What is needed: Continue the study notes on the DE-9IM and database normalization below, starting right after their final sentence.

For this, the two geometries X and Y need to be spatial objects in a 2D-plane.
The result is a 3x3 matrix which has the values empty/not empty.
What topological relations are these 9-Intersection models about?
What is the DE 9-IM?
The DE 9-IM is the 9-Intersection model with a dimension extension (dimension extended 9-Intersection-model).
The dimension is defined as follows:
0D = Point(s)
1D = Line(s)
2D = Polygon(s)
Another version is to visualize
not empty = T
empty = F
not relevant = *
Model the topological relations from the examples below with help of the DE 9-IM.
The following DE-9IM matrices represent which topological relation?
Explain in own words what these topological relations mean:
Why is Database Normalization useful? Why would you not do it?
Database Normalization avoids redundant data which would lead to anomalies caused by insertion, updating and deletion.
It also leads to a consistent database design which safeguards the tables against inconsistencies.
For example, if information is stored more than once in the same table, updating the information may lead to data inconsistencies as only one tuple is updated.
Inserting incomplete tuples leads to insertion anomalies.
And deleting information by dropping a row may also delete related, but important information that should be kept.
However, sometimes there are reasons for not normalizing tables in a database.
Explain the Fist Normal Form (1NF).
A relation is in the First Normal Form if all attributes have atomic values (one word/character/date etc., not several ones).
Example: A table with books and its author. One book was written by several authors, so in the corresponding tuple is a list in the author attribute instead of just one name.
So what instead?
several columns Author1, Author3, etc. -> multiple columns with the same information should be avoided, plus what if a book has more than 3 authors?
put the same tuple in twice, but with different authors -Y high redundancy through repitition
split the tables! For example one table with title, place, year and the other with title and author.
What does Functional Dependency mean? What does Transitive Dependency mean?
X functionally determines Y if each X value in the table is associated with exactly one Y value.
the table then satisfies the functional dependency X -> Y.

Stored records:
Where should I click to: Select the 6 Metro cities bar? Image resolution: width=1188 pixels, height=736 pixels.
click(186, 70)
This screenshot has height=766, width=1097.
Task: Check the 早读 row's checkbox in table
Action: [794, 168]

Answer to the exercise:
There is trivial functional dependency and non-trivial functional dependency.
For trivial dependency, Y is a subset of X. For non-trivial functional dependency, this is not the case.
The Functional Depedndency is important for the 2NF.
Transitive dependency: Imagine a relation R with attributes A, B and C. C is transitively dependent on A if:
A -> B but NOT B -> A
B -> C
Transitive Dependency is important for the 3NF.
In this table, list the functional dependencies.
What kinds of keys do exist? Explain the concepts.
Superkey -> set of attributes which uniquely identify a tuple
Candidate key -> minimum set of superkeys (prime attributes), a table can have more than one
Artificial key -> if no candidate key exists & duplicate tuples could occur, an atrifivial key is introduced which is used as primary key (like a BIGSERIAL number)
Primary key -> uniquely identifies a tuple in a table
Foreign key -> uniquely relates a tuple to another tuple in another table
Alternate key -> must be a candidate key, is to restrict a column to store only unique entries
Explain the Second Normal Form (2NF).
A relation is in the second normal form if it’s in the first normal form and additionally, every non-prime attribute is functionally dependent on the whole canditate key of the relation (and not just on a part of the candidate key).
If not in normal form, what to do?
split relations
Explain the Third Normal Form (3NF).
A relation is in third normal form if
the relation is in 2nd normal form and
no non-prime-attribute is transitively dependent on the primary key: each non-key attribute in a table should depend on the key, the whole key, and nothing but the key
To fix this, place attributes with transitive dependency in a new relation to obtain 3NF.
What is the Boyce-Codd Normal Form? (BCNF)
The BCNF is slightly stronger than the 3NF, and only in rare cases does a relation in 3NF not meet the requirements of the BCNF.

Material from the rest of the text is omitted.